Um estudo recente estima que aproximadamente 120 mil mortes no Brasil, entre os anos 2000 e 2019, estiveram diretamente associadas a ondas de calor. Este número representa 0,6% da mortalidade total registrada no período, desconsiderando óbitos por causas externas como acidentes e violências. A pesquisa também identificou um aumento no risco de internações hospitalares por doenças respiratórias, renais e gastrointestinais durante episódios de temperaturas extremas.
Detalhes e Abrangência do Estudo
Intitulado 'Saúde e ondas de calor no Brasil: evidências sobre mortalidade, morbidade hospitalar e implicações para o SUS', o levantamento foi elaborado por pesquisadores da Fundação Oswaldo Cruz (Fiocruz) e da Universidade Federal da Bahia (UFBA). A coordenação técnica do projeto é uma colaboração entre o Ministério da Ciência, Tecnologia e Inovação (MCTI) e o Programa das Nações Unidas para o Desenvolvimento (PNUD), por meio do Ciência&Clima, além do ProAdapta, uma parceria entre o Ministério do Meio Ambiente e Mudança do Clima do Brasil (MMA) e o Ministério Federal do Meio Ambiente, Ação Climática, Conservação da Natureza e Segurança Nuclear (BMUKN) da Alemanha.
Os dados analisados abrangem 5.566 municípios brasileiros, representando quase a totalidade do país, com a exclusão de apenas quatro localidades por incompatibilidades técnicas e administrativas: Itaparica (BA), Madre de Deus (BA), Fernando de Noronha (PE) e Bombinhas (SC).
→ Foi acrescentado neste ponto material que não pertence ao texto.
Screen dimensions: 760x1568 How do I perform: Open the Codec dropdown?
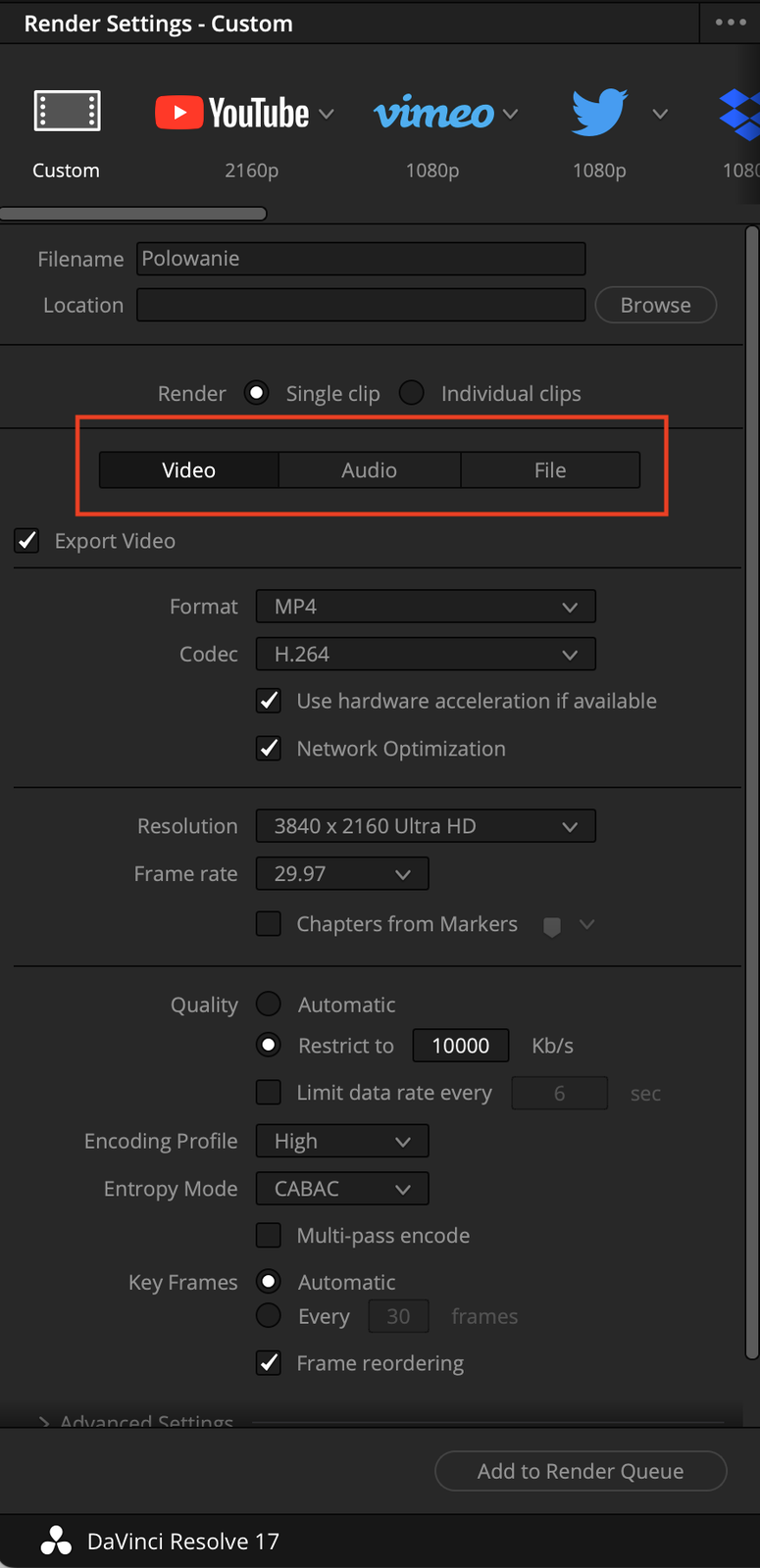click(425, 654)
Impactos e Grupos Vulneráveis
As análises revelam uma associação consistente entre a exposição a períodos de calor extremo e o aumento da mortalidade. Os grupos mais vulneráveis incluem idosos, pessoas com doenças respiratórias preexistentes, mulheres e indivíduos com menor escolaridade.
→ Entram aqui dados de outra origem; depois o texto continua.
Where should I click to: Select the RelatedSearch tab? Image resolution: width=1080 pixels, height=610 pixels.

A pesquisadora da Fiocruz Beatriz Oliveira destaca a inovação do estudo em integrar a caracterização das ondas de calor — considerando frequência, intensidade e duração — com uma análise detalhada dos impactos sobre internações e mortalidade em escala nacional. Ela ressalta que os efeitos são observados em todo o território, o que proporciona uma melhor dimensão do problema e permite orientar políticas públicas mais eficazes.
Ismael Silveira, pesquisador da UFBA, alerta que os resultados evidenciam a seriedade das ondas de calor como um risco significativo para a saúde pública. Ele enfatiza a necessidade de planos de contingência específicos e o fortalecimento da capacidade de antecipação e resposta do Sistema Único de Saúde (SUS).
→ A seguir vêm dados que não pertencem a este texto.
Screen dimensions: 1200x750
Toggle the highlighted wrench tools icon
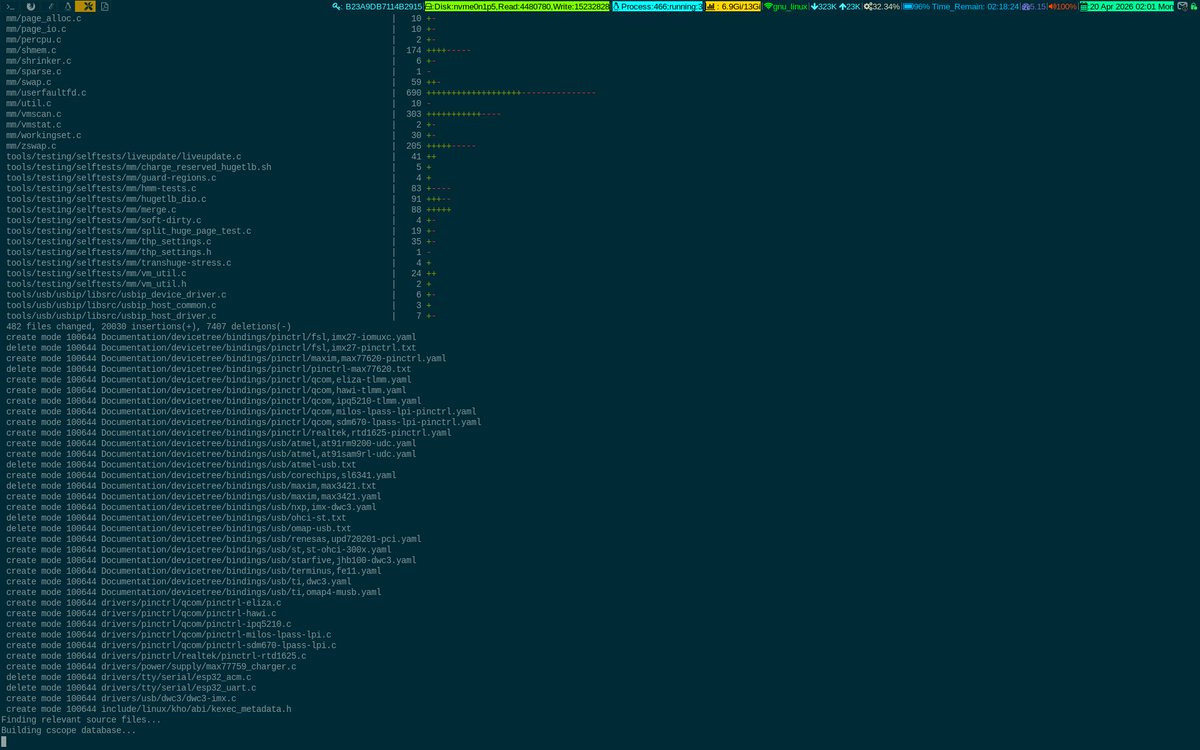tap(88, 6)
Internações Hospitalares Detalhadas
O estudo aponta que as ondas de calor elevam consistentemente o risco de internações por doenças respiratórias, em particular pneumonia, e por enfermidades geniturinárias, como insuficiência renal, em quase todas as regiões do Brasil.
Entre crianças menores de 10 anos, as gastroenterites foram identificadas como a principal causa de internação fortemente associada a episódios de calor extremo. Os pesquisadores atribuem isso à maior vulnerabilidade à desidratação e a alterações ambientais que impactam a qualidade da água e a conservação dos alimentos.
Para a população com mais de 60 anos, a pesquisa identificou uma elevada sensibilidade a doenças respiratórias, renais e metabólicas, incluindo diabetes. Há também indícios de que eventos cardiovasculares durante ondas de calor podem evoluir rapidamente para quadros graves, com potencial de óbito antes mesmo da hospitalização.
Sávio Raeder, supervisor de Impactos, Vulnerabilidades e Adaptação do projeto Ciência&Clima, salienta que os resultados evidenciam desigualdades sociais nos efeitos do calor extremo. Ele aponta um gradiente social de risco na mortalidade, com maior aumento percentual entre pessoas de menor escolaridade, reforçando a urgência de direcionar ações de adaptação e proteção aos grupos mais vulneráveis.
Frequência Crescente de Ondas de Calor
A pesquisa revela que a maioria dos municípios brasileiros registrou um aumento na frequência e intensidade das ondas de calor entre 2000 e 2019. Eventos mais frequentes e duradouros foram observados nas regiões Norte e Centro-Oeste, enquanto episódios de maior intensidade em relação às médias históricas ocorreram no Sul e Sudeste do país. Diante deste cenário, os autores defendem o fortalecimento das políticas públicas e estratégias de adaptação para mitigar os impactos na saúde.